What you have to do — Below are entries; output exactly the lines from the one with "Task: Click the bronze medal icon for Ali" to the one with "Task: Select System and Security breadcrumb", both included, and nothing else.

====== Records provided ======

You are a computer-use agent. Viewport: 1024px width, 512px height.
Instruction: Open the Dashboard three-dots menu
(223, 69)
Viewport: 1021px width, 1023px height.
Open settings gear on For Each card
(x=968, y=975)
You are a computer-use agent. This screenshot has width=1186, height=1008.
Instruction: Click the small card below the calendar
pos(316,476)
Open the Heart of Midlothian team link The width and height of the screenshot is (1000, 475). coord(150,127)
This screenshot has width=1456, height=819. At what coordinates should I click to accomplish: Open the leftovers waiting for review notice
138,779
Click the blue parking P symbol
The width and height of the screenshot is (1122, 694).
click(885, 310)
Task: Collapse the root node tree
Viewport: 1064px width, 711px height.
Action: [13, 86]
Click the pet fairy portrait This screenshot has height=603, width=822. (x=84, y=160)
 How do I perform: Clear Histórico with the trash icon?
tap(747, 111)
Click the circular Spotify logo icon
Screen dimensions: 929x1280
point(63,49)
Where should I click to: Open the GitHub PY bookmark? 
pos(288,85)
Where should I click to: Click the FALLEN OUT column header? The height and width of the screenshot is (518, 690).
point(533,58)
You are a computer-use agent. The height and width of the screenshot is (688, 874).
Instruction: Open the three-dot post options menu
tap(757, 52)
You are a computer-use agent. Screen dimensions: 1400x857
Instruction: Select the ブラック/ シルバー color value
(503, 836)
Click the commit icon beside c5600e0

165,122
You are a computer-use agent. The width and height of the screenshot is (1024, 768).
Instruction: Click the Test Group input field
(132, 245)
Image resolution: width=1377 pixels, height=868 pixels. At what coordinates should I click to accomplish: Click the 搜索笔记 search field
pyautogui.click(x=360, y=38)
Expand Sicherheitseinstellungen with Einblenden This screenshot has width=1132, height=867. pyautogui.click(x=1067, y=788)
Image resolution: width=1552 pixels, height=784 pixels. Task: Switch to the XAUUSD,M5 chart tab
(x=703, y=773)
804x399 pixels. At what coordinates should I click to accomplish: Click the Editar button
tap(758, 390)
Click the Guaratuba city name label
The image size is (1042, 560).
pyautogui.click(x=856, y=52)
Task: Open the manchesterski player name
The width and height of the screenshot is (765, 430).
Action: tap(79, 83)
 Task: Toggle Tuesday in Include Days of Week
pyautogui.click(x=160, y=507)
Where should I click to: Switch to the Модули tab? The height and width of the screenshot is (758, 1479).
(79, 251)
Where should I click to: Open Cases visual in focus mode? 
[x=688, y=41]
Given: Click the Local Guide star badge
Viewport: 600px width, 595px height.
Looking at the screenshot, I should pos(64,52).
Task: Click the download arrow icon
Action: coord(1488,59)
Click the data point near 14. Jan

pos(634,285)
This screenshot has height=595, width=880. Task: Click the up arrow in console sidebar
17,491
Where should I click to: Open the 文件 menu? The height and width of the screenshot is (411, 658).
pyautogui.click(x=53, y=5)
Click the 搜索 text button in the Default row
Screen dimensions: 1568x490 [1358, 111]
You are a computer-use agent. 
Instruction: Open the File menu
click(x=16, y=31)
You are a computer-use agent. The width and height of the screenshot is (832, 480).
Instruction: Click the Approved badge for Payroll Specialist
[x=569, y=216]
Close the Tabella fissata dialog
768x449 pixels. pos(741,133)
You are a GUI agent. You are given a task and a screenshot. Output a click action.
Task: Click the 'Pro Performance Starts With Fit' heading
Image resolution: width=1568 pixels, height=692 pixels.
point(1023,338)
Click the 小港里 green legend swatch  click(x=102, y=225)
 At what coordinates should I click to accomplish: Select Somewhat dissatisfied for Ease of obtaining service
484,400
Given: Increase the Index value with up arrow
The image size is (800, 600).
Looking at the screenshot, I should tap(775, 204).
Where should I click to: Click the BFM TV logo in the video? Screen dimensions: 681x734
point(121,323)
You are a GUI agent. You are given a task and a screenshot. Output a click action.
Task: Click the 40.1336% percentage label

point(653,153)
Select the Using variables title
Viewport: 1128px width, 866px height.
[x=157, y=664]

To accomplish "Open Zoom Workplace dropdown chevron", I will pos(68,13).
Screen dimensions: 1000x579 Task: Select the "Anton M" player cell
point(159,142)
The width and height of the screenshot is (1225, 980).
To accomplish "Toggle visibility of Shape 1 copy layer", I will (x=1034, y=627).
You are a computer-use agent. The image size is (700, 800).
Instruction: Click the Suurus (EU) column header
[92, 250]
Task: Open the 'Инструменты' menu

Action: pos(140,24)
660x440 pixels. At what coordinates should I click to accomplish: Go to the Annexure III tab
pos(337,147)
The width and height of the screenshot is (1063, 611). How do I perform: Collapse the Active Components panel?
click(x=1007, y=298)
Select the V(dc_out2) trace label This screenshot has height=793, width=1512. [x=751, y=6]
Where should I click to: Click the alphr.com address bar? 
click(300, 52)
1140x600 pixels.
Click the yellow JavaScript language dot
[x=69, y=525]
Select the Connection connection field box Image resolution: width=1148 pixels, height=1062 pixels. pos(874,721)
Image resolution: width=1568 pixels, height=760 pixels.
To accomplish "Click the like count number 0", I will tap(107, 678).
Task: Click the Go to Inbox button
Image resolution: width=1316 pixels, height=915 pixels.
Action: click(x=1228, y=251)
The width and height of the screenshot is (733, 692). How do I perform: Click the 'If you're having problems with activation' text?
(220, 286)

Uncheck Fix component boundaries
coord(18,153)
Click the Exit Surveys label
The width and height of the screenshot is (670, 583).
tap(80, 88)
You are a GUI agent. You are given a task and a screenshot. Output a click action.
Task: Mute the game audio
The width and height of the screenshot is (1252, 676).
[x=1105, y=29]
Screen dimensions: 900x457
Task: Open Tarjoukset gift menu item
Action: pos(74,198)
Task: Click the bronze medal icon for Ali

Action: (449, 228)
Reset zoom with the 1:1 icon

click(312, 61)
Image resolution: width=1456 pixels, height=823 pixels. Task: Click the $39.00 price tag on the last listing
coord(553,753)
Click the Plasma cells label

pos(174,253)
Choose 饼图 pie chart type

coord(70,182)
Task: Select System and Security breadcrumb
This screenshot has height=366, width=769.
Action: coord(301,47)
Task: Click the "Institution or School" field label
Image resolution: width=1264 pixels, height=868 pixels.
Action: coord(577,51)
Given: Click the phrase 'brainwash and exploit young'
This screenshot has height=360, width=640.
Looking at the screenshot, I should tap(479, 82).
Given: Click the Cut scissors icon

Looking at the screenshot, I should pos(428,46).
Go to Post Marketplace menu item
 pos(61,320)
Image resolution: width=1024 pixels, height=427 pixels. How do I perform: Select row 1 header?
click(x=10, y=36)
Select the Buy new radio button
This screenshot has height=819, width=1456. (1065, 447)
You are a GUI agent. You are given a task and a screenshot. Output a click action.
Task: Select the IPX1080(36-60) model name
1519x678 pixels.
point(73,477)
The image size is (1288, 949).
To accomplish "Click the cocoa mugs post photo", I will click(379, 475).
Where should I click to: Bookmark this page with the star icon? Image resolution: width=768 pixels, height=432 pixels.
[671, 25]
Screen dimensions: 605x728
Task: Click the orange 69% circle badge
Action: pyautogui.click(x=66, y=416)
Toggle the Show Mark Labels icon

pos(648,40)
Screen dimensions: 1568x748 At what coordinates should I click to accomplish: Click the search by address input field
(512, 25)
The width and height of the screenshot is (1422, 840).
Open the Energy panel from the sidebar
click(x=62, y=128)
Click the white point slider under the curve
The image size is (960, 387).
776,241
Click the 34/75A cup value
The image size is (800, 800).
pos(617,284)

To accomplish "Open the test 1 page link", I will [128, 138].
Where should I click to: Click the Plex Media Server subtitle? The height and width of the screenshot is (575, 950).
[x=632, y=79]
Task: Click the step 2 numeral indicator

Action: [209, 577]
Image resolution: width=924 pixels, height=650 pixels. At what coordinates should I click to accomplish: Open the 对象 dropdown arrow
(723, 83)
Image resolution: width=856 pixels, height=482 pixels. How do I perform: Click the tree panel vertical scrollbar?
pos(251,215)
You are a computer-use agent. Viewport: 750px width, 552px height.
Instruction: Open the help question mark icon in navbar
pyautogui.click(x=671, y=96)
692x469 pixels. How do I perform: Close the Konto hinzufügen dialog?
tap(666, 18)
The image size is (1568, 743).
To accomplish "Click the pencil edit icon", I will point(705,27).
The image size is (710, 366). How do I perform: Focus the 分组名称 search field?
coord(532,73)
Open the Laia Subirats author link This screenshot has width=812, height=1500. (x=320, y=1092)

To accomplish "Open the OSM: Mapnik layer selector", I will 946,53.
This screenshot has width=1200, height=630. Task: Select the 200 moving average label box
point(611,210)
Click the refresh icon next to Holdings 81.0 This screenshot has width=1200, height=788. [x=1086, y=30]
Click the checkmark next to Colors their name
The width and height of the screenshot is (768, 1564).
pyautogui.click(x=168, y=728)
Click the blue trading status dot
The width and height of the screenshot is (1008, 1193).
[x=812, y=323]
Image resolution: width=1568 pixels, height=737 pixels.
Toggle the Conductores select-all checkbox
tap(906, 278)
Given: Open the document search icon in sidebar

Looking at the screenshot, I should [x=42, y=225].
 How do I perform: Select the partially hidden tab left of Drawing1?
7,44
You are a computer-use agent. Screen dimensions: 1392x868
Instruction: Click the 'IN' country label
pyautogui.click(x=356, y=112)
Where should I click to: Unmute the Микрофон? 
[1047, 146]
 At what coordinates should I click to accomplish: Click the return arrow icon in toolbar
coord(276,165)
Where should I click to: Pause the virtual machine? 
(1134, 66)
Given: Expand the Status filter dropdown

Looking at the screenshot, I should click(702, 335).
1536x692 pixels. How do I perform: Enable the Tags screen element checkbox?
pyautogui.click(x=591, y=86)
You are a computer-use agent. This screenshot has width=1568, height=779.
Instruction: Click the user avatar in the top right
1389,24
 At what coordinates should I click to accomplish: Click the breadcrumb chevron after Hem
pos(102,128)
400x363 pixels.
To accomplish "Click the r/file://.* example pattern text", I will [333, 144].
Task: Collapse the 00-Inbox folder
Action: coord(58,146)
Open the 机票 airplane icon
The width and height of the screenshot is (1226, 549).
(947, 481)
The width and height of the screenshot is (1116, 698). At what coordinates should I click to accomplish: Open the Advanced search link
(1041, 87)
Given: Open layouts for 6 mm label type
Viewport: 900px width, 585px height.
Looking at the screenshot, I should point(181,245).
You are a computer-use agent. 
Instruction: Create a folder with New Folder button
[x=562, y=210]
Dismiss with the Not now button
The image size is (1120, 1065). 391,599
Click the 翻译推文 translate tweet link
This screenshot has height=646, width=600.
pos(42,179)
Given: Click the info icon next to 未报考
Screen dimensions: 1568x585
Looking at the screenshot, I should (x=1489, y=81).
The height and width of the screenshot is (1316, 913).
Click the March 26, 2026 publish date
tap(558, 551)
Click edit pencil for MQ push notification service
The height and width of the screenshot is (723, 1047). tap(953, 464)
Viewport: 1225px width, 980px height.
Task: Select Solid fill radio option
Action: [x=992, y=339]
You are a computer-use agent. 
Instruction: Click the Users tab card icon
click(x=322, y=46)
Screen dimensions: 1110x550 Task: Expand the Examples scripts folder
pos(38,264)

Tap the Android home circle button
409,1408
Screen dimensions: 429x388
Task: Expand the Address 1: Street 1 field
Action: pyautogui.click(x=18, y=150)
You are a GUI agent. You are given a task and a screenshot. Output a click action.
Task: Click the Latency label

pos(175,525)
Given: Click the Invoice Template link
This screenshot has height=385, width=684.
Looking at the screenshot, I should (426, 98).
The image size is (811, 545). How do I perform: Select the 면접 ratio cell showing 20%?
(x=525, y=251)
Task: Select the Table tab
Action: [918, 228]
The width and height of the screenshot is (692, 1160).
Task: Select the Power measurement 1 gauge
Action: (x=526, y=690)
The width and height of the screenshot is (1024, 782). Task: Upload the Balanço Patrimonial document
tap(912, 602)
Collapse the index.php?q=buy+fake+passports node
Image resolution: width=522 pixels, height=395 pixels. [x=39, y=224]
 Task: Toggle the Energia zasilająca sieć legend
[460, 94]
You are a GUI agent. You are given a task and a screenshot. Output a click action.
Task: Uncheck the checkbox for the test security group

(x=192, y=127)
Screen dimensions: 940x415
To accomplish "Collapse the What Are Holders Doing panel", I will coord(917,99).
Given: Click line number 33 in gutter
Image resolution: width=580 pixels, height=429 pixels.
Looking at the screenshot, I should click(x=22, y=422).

======

Reply to the exercise —
Task: Click the bronze medal icon for Ali

Action: (449, 228)
Reset zoom with the 1:1 icon

click(312, 61)
Image resolution: width=1456 pixels, height=823 pixels. Task: Click the $39.00 price tag on the last listing
coord(553,753)
Click the Plasma cells label

pos(174,253)
Choose 饼图 pie chart type

coord(70,182)
Task: Select System and Security breadcrumb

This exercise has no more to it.